We recognize that the vast majority of the time, putting theoretical solutions into practice will rely on knowledge that is publicly available or which may already have been patented by another party. However, it is sometimes possible that in a successful collaboration, one or more of the ideas proposed by a Research Fellow may be incorporated into a design that could become part of a patent specification.


To provide guidelines and manage expectations for the appropriation and governance of patentable innovations that might arise in the course of a Mistletoe Research Fellowship, all participants in the fellowship community are asked to participate in the Foundation’s intellectual property policy, called the Community IP Agreement. These parties include PhD Fellows, startups, mentors, community hosts, and the Momental Foundation.


In a nutshell, the Community IP agreement:


• Asks all participants in the MRF Startup Collaboration to assign any commercial IP rights to the startup, recognizing that it is the startup that must execute the reduction to practice and contribute material resources and time towards manufacturing a product, designing a process, or developing a composition of matter in service of its social or humanitarian mission. This means that all Research Fellows, mentors, community hosts, and the Momental Foundation itself, formally waive any claim to intellectual property arising from the MRF Startup Collaboration. ​


• Affirms that NO University Owned Physical Resources are to be used in the course of the MRF Startup Collaboration except by explicit written permission from the university and that there are no required material contributions by the university.

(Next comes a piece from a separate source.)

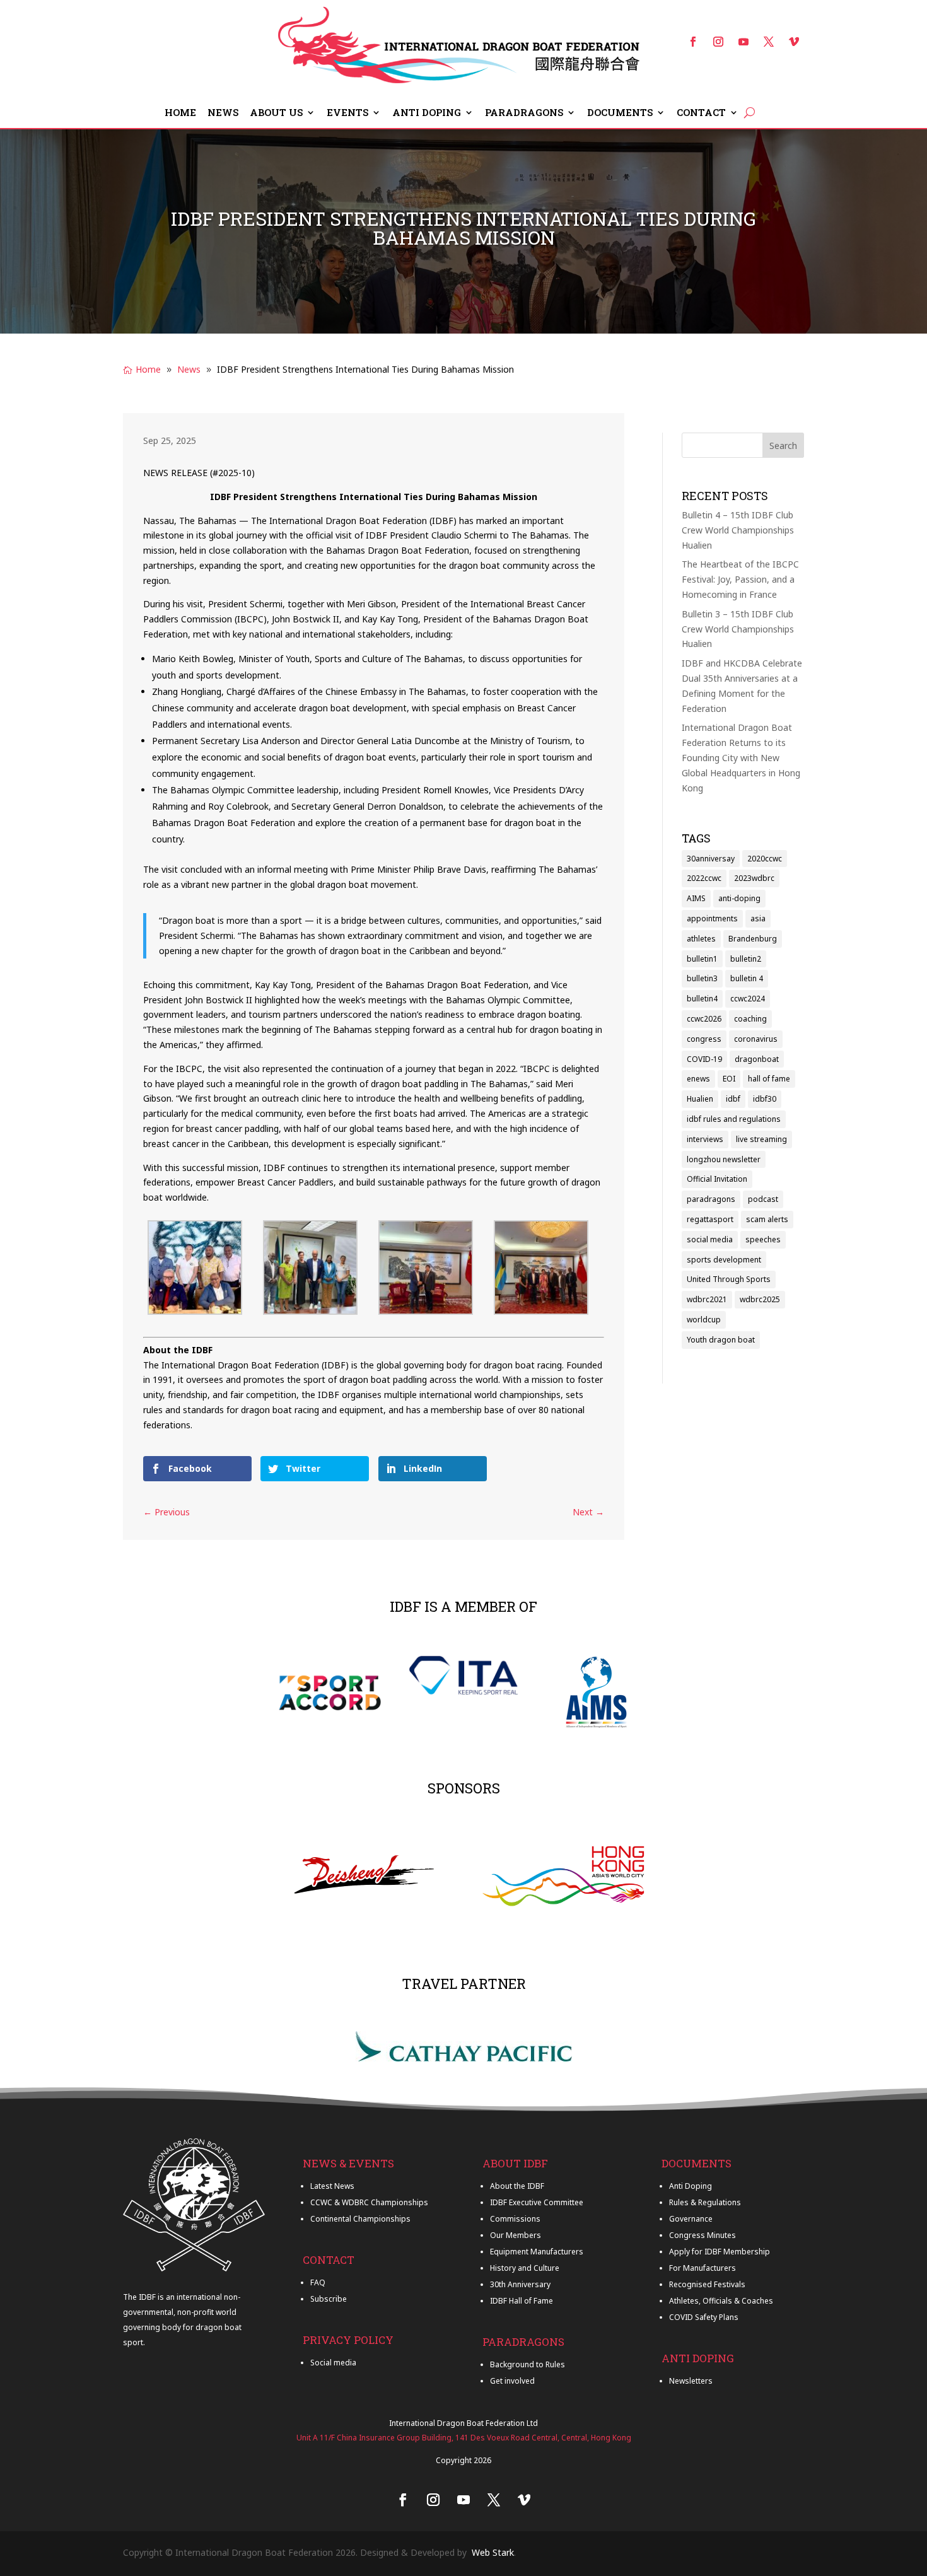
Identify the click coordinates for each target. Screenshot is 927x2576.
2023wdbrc (754, 878)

• Affirms that where appropriate, Research fellows should listed as co-inventors on any patents filed on the basis of the theoretical solutions and ideas that they contribute, in accordance with the law.


• In the event that the Mistletoe Research Fellowship leads to a patentable discovery, startups are asked to provide a royalty free internal R&D license to other participating startups in the interests of helping each other to fulfill their humanitarian and social goals.


The agreement seeks to protect the interests and considerations of all parties in equal measure and to align the expectations and incentives of each party with the foundation’s mandate as a public benefit nonprofit corporation to advance science and technology for the public good.